One such new scientific advisor is Dr. Larry Wolk, who holds an M.D. and serves as Colorado’s Chief Medical Officer. Public health experts like Dr. Larry Wolk will provide EPA with direct expertise in protecting public health. Dr. Wolk has the background to evaluate scientific studies, including their capabilities and limitations.
For example, when a flawed study from the Colorado School of Public health made dubious claims linking leukemia to oil and natural gas development without accounting for patients’ medical history, Dr. Wolk issued an official statement calling the study “misleading.” His reasoned response about an improperly conducted study helped neutralize the scare tactics from advocates and mitigate the bad policy outcomes that may have resulted otherwise.

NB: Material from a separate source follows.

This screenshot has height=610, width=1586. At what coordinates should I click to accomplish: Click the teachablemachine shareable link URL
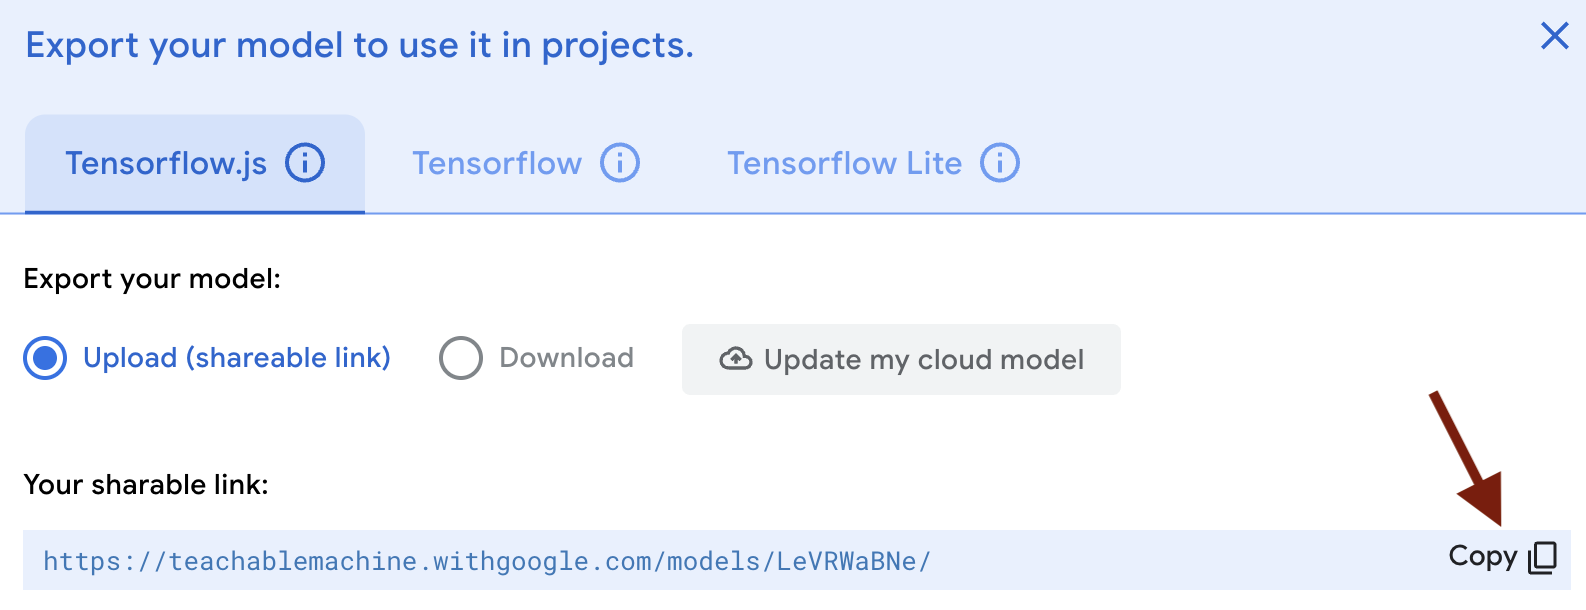click(x=487, y=561)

His actions illustrate why it’s important that EPA hear from a wide range of qualified voices as part of its peer-review process, not an echo chamber created by advocates based on flawed information.
The high caliber of advisors EPA is now turning to means that eminently qualified scientists with diverse technical backgrounds will be performing the scientific peer review underpinning our most important environmental regulations. The stellar credentials of the new appointees undermine critics’ accusations that EPA is “gutting” the boards and ignoring science. Their criticisms ring hollow when stacked up against the qualifications of Dr. Wolk and many of the appointees.